ENNA – Cinque persone sono state arrestate dai militari del comando provinciale della Guardia di finanza di Enna nell’ambito di un’inchiesta su un presunto complesso sistema di frode fiscale realizzato tra Nicosia, Siracusa e Catania.
I reati ipotizzati, a vario titolo, nei confronti di nove indagati sono trasferimento fraudolento di valori, emissione di fatture per operazioni inesistenti, occultamento e distruzione di scritture contabili, riciclaggio, autoriciclaggio e violenza privata, oltre a reati societari e ambientali.
Gli arrestati
In esecuzione di un provvedimento del gip di Enna, emesso su richiesta della Procura, le Fiamme gialle hanno arrestato e condotto in carcere due imprenditori e amministratori di una impresa operante nel settore della vendita e del montaggio di infissi e un commercialista, tutti di Nicosia. In carcere il 60enne Alfredo Lo Faro, poi Antonio La Porta di 57 anni e Antonino Battaglia di 64.
Posti agli arresti domiciliari altri due indagati. Sono un uomo e una donna, rispettivamente Carmelo Sillicato di 62 anni e Eleonora Abbruzzo di 39, titolari di altre due aziende. Disposto anche il sequestro di beni per un milione di euro.

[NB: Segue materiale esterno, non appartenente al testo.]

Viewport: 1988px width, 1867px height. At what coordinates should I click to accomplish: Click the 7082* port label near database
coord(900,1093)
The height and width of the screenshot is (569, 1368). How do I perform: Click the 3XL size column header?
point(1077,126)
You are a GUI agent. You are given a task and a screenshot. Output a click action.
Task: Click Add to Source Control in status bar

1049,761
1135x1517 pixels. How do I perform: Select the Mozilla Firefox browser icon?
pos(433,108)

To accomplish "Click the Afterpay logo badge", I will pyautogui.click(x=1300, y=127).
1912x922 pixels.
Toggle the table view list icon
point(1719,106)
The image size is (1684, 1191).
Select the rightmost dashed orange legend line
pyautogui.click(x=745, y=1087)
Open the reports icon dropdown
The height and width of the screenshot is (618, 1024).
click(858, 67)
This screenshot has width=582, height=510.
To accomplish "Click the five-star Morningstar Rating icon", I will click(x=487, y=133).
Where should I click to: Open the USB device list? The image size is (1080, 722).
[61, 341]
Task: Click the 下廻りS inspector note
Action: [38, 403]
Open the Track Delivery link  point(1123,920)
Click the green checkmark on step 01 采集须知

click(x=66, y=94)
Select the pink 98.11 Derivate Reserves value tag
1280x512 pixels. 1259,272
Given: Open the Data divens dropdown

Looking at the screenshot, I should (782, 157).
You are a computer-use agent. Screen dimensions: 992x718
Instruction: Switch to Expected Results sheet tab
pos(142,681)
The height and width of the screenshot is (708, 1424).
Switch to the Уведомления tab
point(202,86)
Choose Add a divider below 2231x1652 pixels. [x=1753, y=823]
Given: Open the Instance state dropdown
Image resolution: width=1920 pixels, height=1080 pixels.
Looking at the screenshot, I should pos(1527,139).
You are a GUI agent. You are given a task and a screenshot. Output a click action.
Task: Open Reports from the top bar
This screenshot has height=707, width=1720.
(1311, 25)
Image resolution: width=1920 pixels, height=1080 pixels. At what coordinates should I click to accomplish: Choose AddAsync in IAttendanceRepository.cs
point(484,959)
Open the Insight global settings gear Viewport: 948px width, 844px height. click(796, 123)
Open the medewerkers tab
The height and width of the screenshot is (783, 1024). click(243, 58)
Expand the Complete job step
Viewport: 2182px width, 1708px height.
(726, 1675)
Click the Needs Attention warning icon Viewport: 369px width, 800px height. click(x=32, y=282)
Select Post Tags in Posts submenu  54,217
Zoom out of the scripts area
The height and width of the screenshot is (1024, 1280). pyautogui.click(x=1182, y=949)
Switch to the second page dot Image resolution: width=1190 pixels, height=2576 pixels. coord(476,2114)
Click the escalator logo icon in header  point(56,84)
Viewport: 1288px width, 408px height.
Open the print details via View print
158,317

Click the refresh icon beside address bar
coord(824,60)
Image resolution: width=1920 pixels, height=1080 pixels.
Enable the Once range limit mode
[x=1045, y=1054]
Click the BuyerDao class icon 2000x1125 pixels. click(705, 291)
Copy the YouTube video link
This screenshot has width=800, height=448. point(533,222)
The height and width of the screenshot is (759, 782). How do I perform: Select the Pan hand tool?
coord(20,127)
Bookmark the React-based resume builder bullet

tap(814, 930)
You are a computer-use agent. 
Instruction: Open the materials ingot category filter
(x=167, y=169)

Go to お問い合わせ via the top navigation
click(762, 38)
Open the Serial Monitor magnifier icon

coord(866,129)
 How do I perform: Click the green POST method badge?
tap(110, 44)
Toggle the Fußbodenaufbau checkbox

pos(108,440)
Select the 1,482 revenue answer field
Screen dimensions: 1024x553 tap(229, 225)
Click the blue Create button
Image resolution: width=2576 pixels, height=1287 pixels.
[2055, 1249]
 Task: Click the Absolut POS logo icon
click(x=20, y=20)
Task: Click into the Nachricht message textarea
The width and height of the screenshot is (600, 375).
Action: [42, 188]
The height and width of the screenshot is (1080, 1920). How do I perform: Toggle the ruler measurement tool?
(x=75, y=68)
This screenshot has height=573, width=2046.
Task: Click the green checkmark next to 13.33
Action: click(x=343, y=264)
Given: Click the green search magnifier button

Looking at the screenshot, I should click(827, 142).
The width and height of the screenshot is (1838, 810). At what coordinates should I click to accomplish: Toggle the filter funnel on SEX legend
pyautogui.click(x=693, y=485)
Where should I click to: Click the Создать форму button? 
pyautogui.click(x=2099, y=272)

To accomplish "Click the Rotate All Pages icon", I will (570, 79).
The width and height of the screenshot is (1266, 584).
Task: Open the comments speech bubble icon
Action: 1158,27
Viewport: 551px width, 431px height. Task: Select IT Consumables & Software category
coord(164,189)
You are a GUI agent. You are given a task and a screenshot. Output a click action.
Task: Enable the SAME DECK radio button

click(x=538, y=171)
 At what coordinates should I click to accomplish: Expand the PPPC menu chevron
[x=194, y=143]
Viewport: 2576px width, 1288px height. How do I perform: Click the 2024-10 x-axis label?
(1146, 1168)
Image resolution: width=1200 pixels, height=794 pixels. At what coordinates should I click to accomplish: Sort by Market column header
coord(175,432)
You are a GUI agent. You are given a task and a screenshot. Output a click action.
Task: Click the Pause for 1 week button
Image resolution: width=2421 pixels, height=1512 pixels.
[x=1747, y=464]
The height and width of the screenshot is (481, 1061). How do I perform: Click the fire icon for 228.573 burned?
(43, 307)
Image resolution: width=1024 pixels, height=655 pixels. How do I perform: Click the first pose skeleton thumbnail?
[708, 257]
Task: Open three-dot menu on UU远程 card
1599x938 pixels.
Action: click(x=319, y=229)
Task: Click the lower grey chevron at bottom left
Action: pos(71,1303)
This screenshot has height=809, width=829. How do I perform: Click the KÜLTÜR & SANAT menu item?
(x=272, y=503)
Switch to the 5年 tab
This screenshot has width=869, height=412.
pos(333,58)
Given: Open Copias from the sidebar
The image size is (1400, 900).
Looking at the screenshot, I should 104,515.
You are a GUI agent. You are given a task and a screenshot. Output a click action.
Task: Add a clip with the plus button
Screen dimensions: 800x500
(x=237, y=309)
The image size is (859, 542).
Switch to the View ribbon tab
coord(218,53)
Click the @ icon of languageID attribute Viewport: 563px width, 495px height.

Dalle indagini dei militari della Tenenza della Guardia di Finanza di Nicosia sarebbe emerso che uno dei due imprenditori, per oltre un ventennio, sarebbe stato socio occulto di un’azienda. Va precisato che per tutti gli arrestati vige la più assoluta presunzione di non colpevolezza.
L’accusa
Di questa azienda avrebbe ceduto fittiziamente il 51% delle quote societarie per eludere eventuali misure di aggressioni patrimoniali. Inoltre, contesta la Procura di Enna, ci sarebbe stata una contabilità parallela, totalmente “in nero”, utilizzata anche per mascherare le operazioni riconducibili al socio occulto.
Per la Procura di Enna, “il secondo imprenditore, amministratore formale dell’impresa, e gli altri indagati, con il supporto del commercialista, avrebbero agevolato il meccanismo fraudolento drenando ingenti proventi illeciti generati attraverso false fatturazioni e reiterate condotte di riciclaggio ed autoriciclaggio”.
Uno stratagemma, sostiene l’accusa, che “oltre ad abbattere illecitamente le basi imponibili della società, avrebbe falsato l’effettiva redditività della stessa escludendo in tal modo altri soci di minoranza dalla legittima partecipazione agli utili”.